Stored items
- - -

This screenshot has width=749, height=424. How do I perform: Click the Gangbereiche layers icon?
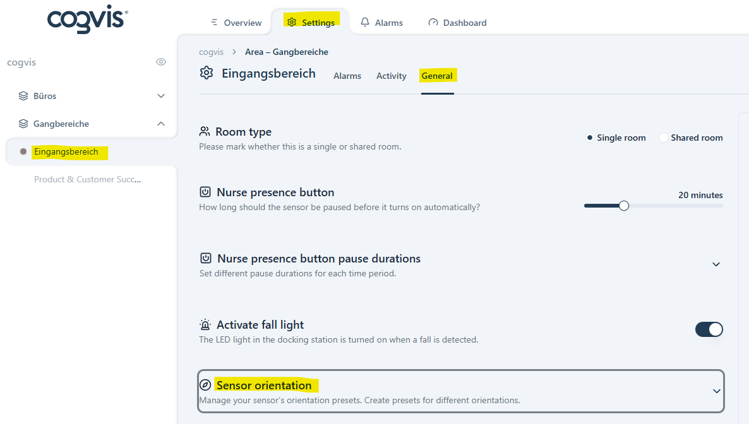pos(23,124)
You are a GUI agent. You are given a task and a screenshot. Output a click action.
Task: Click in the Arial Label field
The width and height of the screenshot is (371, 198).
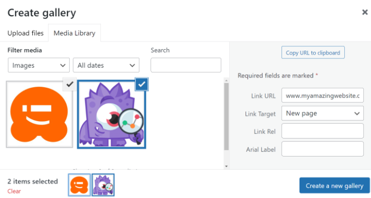[322, 149]
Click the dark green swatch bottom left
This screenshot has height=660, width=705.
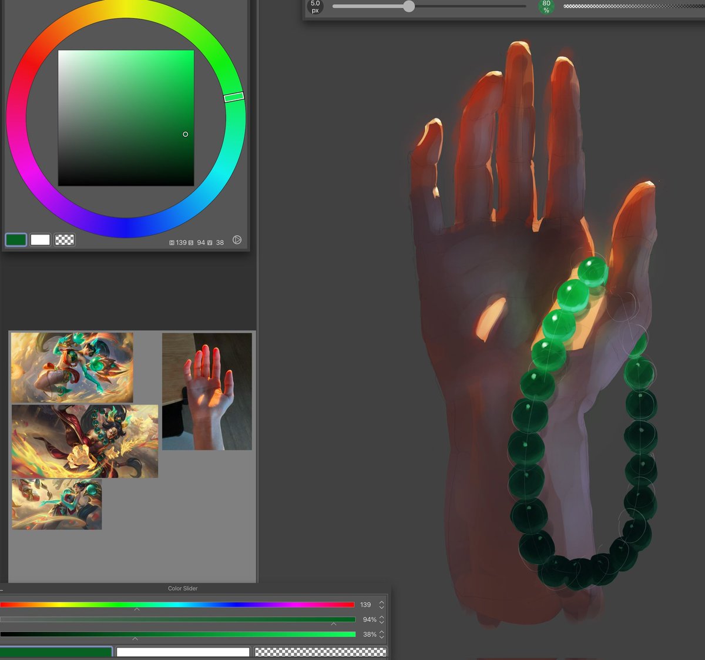point(56,651)
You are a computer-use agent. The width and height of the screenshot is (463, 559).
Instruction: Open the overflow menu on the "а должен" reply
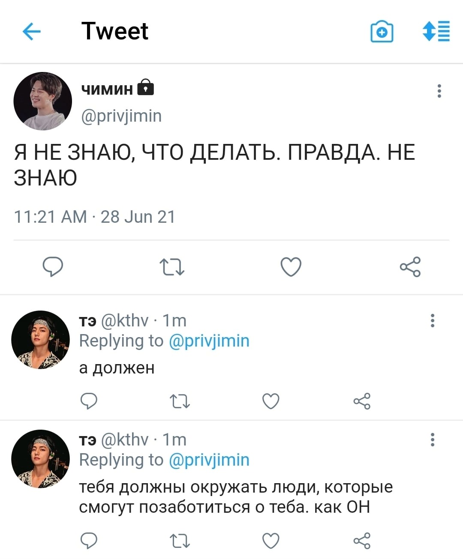coord(433,320)
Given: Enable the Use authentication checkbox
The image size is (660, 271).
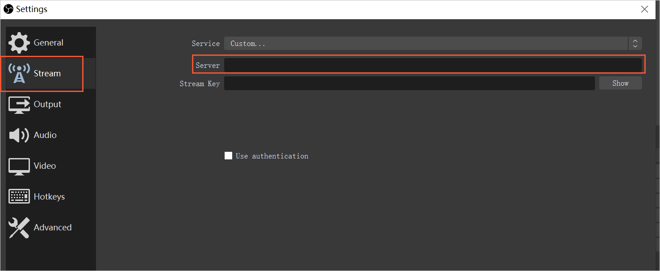Looking at the screenshot, I should (x=228, y=156).
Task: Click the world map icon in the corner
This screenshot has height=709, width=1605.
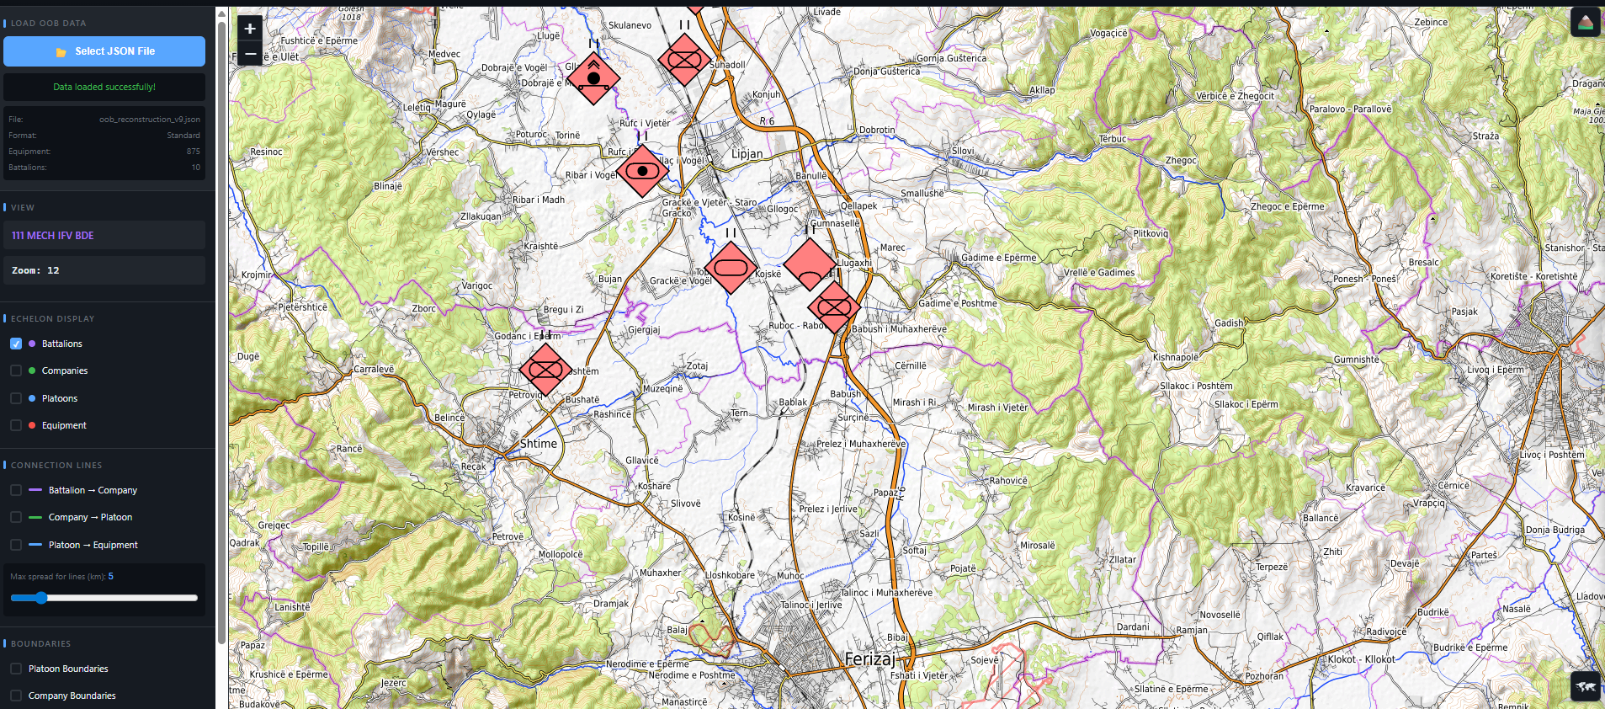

- - -

**Problem details:** Leave the pictures out and print the records above exactly as they stand.

**Answer for this exercise:**
This screenshot has width=749, height=424. How do I perform: Click the Gangbereiche layers icon?
pos(23,124)
You are a GUI agent. You are given a task and a screenshot. Output a click action.
Task: Click in the Arial Label field
The width and height of the screenshot is (371, 198).
[322, 149]
Click the dark green swatch bottom left
This screenshot has height=660, width=705.
point(56,651)
You are a computer-use agent. The width and height of the screenshot is (463, 559).
Instruction: Open the overflow menu on the "а должен" reply
coord(433,320)
Given: Enable the Use authentication checkbox
The image size is (660, 271).
Looking at the screenshot, I should (x=228, y=156).
Task: Click the world map icon in the corner
This screenshot has height=709, width=1605.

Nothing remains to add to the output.